Saturday, May 5, 2012

Temple Grandin on ereaders

Temple Grandin is a well known expert on autism, Asperger's Syndrome, and animals, and our friend Len Edgerly interviews her about how different ereaders may help people with learning- or reading-difficulties.
For example the lower screen contrast of the Kindle and the flicker-free nature of tablet screens may help many people.

Friday, May 4, 2012

(Updated) Barnes & Noble shipping GlowLight Nook

Barnes & Noble shipping GlowLight Nook, article.

It's an e-ink display. It's not backlit. It's front-lit. From the sides, but still pretty evenly. Quite interesting. And once again, B&N beat Amazon to it, like they did with the color reader and with a touch reader.
The contrast of the screen itself does not seem to have changed from the miserable middle-grey background e-ink always has had so far. But maybe the light helps. In any case, I'm curious. But not available outside the States, of course. I could buy it from the US, but I couldn't buy any books for it, so that'd limit the joy.

I wonder what technology they use to spread the light evenly over the page, from a narrow slit by the edges. I can't really figure that out.

I found a video showing it clearly. It looks very attractive to me.

(Does this video show to you?  If you can't see it, try here and tell me what you get please.)

 I think that maybe my problem with the e-ink screens is less the low contrast, and more the overall darkness of it, it is not one of the brighter things in my field of vision, so it does not attract my attention. Judging from this video, this may make a significant difference in that area.

In any case it's much superior to the little exterior light sources people have had to use, because they give light so uneven that I just couldn't use them (I tried a couple, including Amazon's leather Light case for Kindle 3). Well, they are usable if you really have to, but for me at least they are not pleasant at all.

No convergence please!

Believe it or not, this spoof was made by Brydge, the company with the so-far most serious attempt at actually making something like such a convergence.

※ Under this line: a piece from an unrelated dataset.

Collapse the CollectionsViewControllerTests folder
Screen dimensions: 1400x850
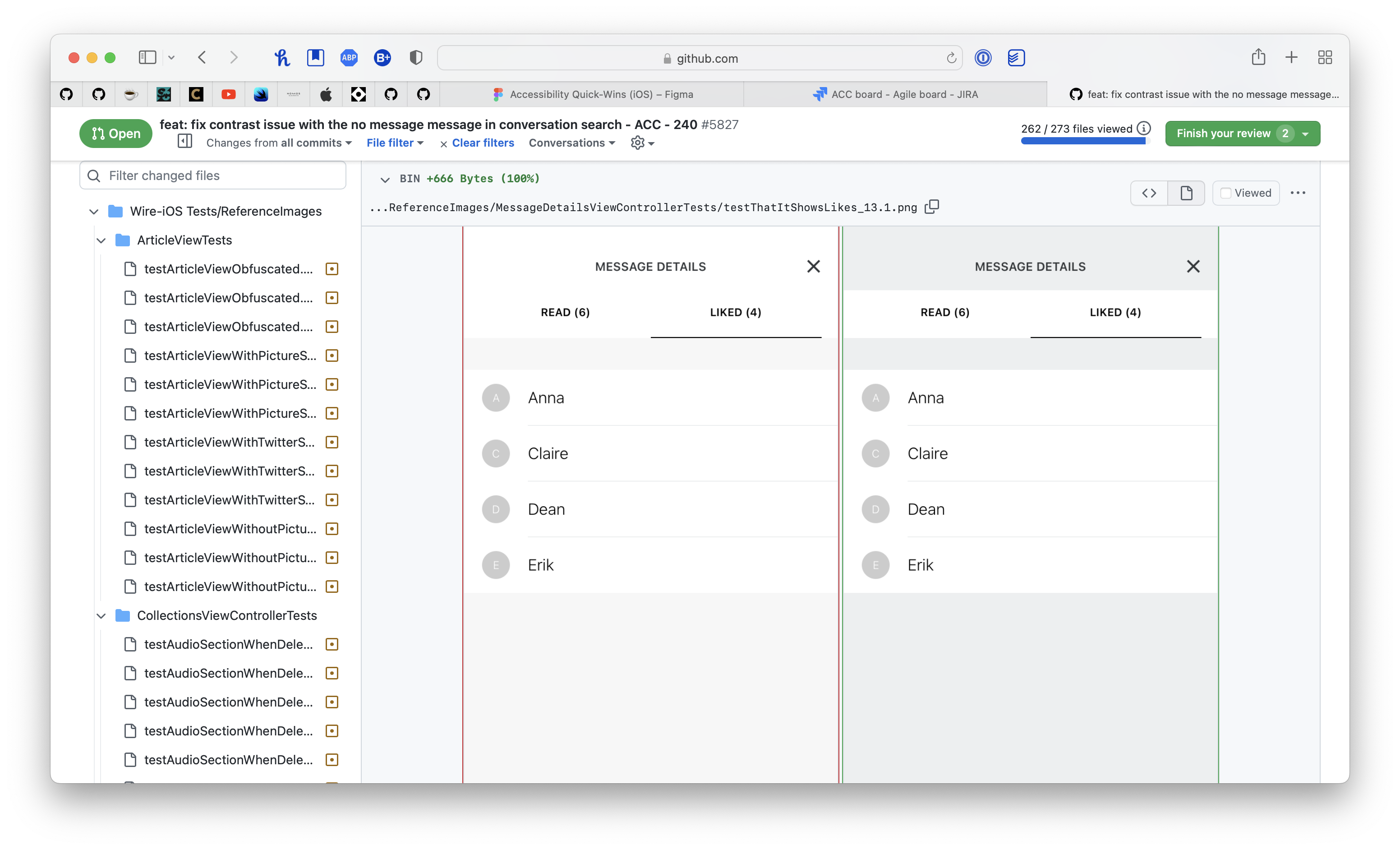(x=101, y=615)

Brydge is making a quality keyboard component which fits the iPad.
When the iPad was new, I knew these things were bound to come. Now they are here, I'm not at all sure if I want it, or if I really should bring the MacBook Air when I want to use a keyboard a lot. There are many things you can do on a Mac which you can't do on an iPad. But then this is also true vice-versa. And you can pull the iPad from the keyboard and then you just have the lovely iPad. Sooo...

Kindle Fire, is it failing?

iPad Marketshare Hits 68% Worldwide, article.
IDC’s data shows Kindle Fire shipments dropping from 4.8 million units during the fourth quarter 2011 down to 750,000 in the first quarter of 2012.

Ouch! Okay, sure, that first one was the Christmas quarter, but still, that's a serious drop.
And the Kindle Fire only had a 4% market share in the first 2012 quarter. Honestly, I had expected quite a bit more, due to Amazon's marketing power and the shocking loss-leader price, $200, they put on the Fire.
Mostly I hear people are happy with their Kindle Fire. But perhaps most people really do want either a bigger tablet, or more abilities than mere media consumption?
I hope this won't stop the creation of a 7-inch iPad, I would like one.

In related news, Target is dropping Amazon/Kindle products. That's also a bit of a bombshell. I don't see how the Kindle could possibly be less of a boon for the store than other ereader products, which are basically no-name products compared to the fame of the Kindle. I'd like to know why they did this. Can it really have been selling that badly, when Amazon continues to say it's their best-selling product?

Sunday, April 29, 2012

A keyboard on the iPad screen

Thanks to Tonya Engst's excellent book Take Control Of Your iPad, I found out about the TouchFire keyboard. It sounds almost too good to be true. If that thin screen overlay can really let you touch-type, that's too kool for skool. (I don't see any reviews on YouTube, so I think it hasn't quite reached the first customers yet. But they have links to a few preview reviews.) (No, it's not shipping yet, updates here.)

From the C/Net review: "Isaac let me try a prototype, and I enjoyed the experience.
Not surprisingly, it doesn't replicate the full experience of a real keyboard with plastic keytops and nice, clacky mechanical switches. But it's in the same league as more cumbersome external iPad keyboards that use rubberized keys, and eliminates the experience of your fingertips thudding against a piece of hard glass."

Off-topic comment on the second video: I wish they'd found a less distracting background. Or that they'd used a large-sensor camera (like a Lumix GH2) with a fast lens, and blurred the background. I think that would have looked nice.